## [Record extracts]
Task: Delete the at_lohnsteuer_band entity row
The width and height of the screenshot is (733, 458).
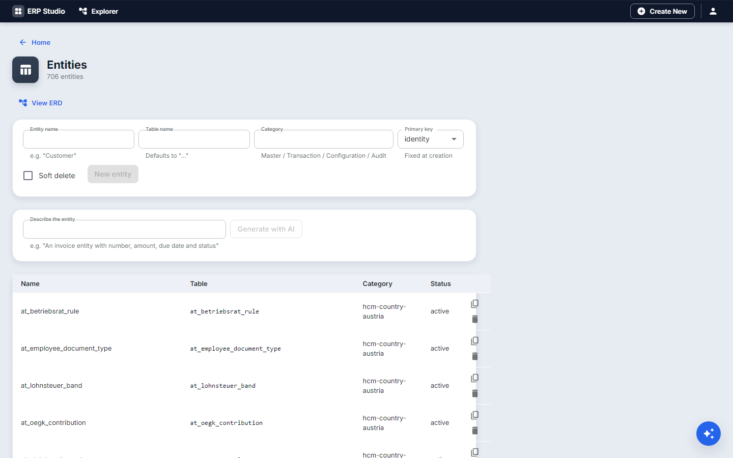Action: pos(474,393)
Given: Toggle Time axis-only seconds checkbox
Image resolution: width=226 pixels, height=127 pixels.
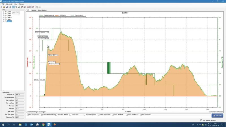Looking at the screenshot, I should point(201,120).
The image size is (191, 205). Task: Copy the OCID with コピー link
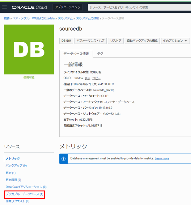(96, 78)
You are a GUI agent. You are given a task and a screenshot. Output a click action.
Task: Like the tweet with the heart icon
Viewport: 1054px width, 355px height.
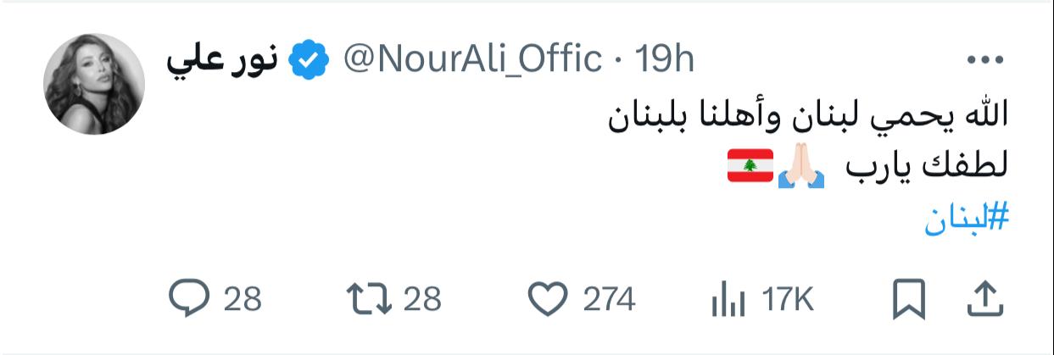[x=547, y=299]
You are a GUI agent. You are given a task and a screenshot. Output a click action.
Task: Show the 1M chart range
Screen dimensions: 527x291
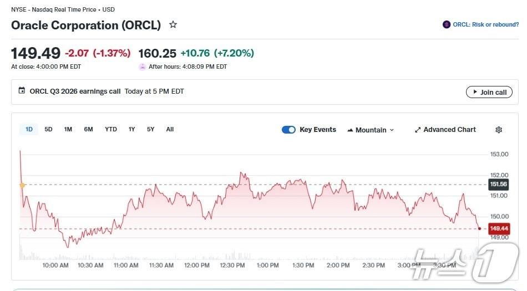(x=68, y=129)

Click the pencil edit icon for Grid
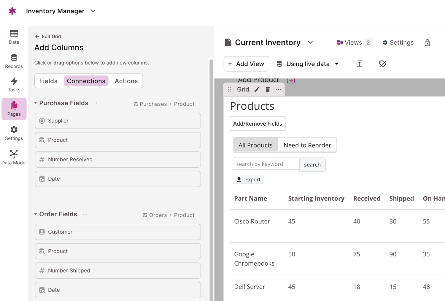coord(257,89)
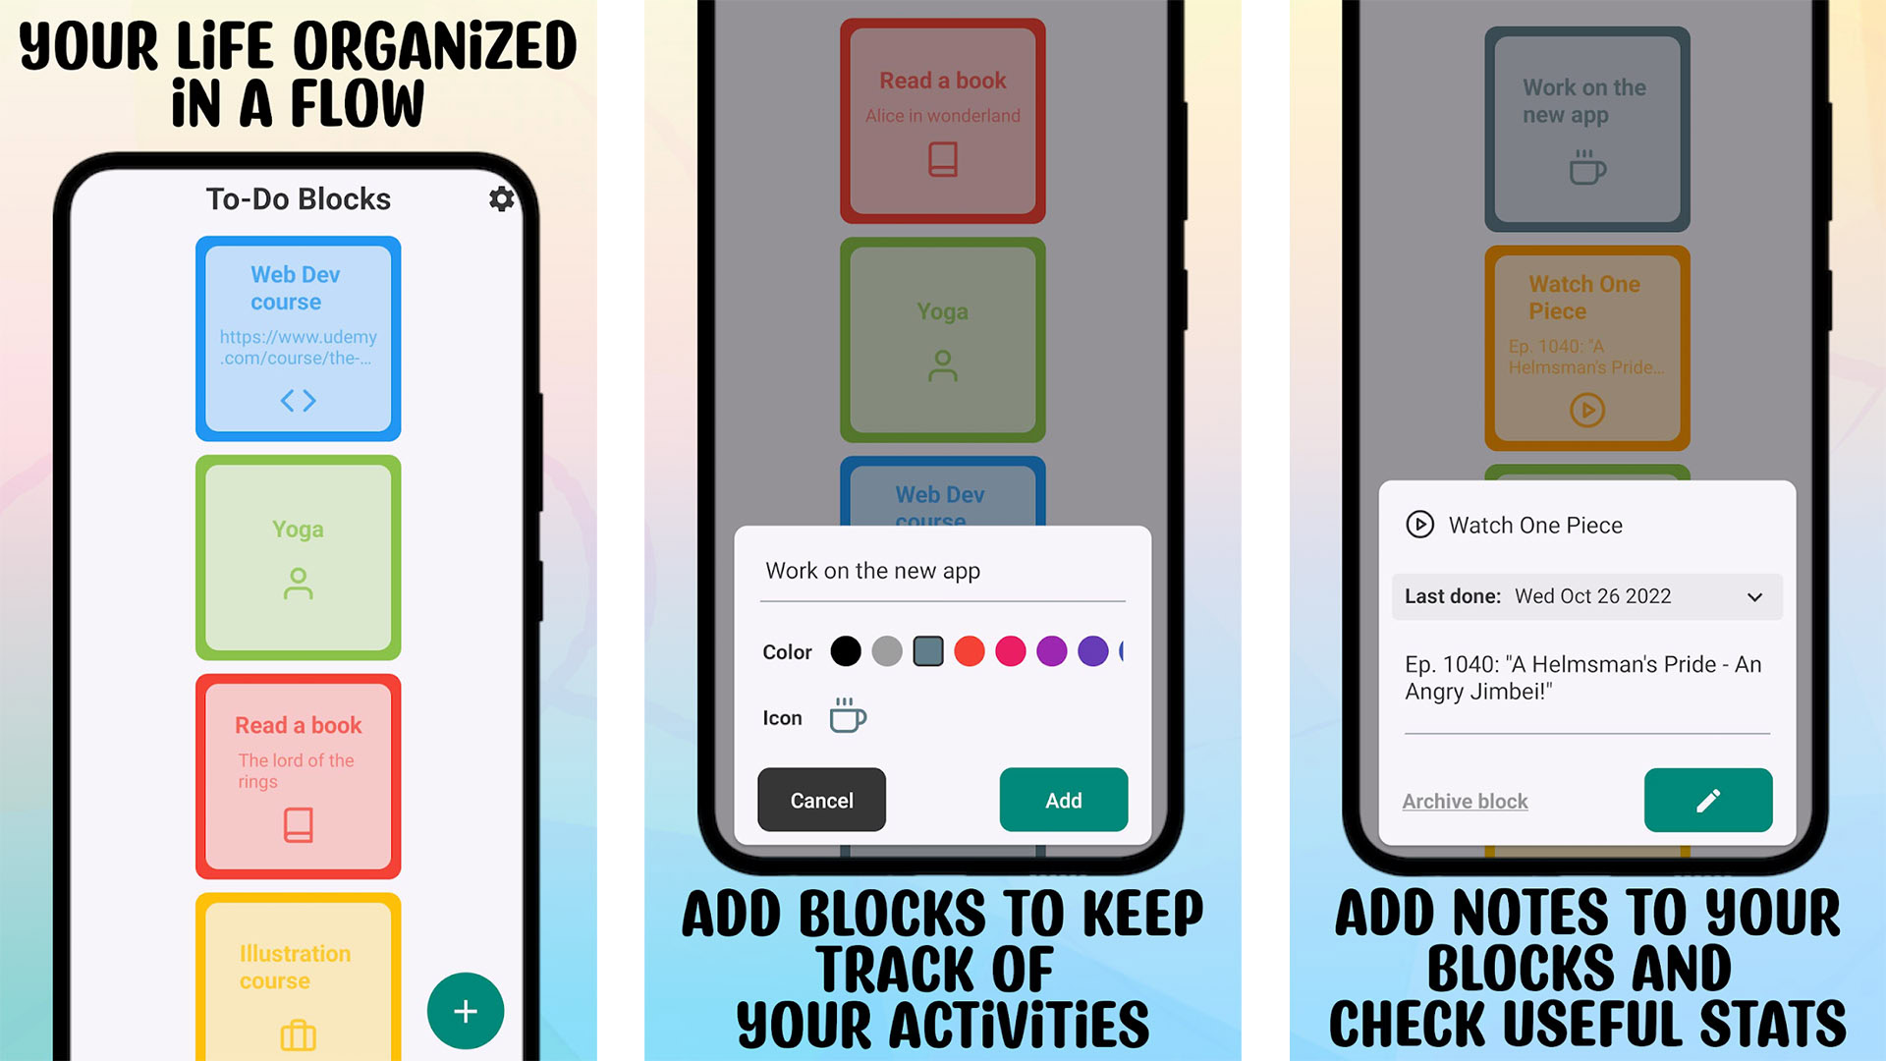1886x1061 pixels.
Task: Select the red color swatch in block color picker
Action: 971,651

## [Activity]
Would you copy out the material above exactly, without the pictures in it?

## [Finished task]
Task: Delete the at_lohnsteuer_band entity row
The width and height of the screenshot is (733, 458).
Action: pos(474,393)
Given: Toggle Time axis-only seconds checkbox
Image resolution: width=226 pixels, height=127 pixels.
Looking at the screenshot, I should point(201,120).
The image size is (191, 205). Task: Copy the OCID with コピー link
(96, 78)
You are a GUI agent. You are given a task and a screenshot. Output a click action.
Task: Like the tweet with the heart icon
Viewport: 1054px width, 355px height.
[x=547, y=299]
You are a GUI agent. You are given a task and a screenshot. Output a click action.
Task: Show the 1M chart range
Screen dimensions: 527x291
(x=68, y=129)

Click the pencil edit icon for Grid
coord(257,89)
1886x1061 pixels.
Task: Select the red color swatch in block color picker
Action: 971,651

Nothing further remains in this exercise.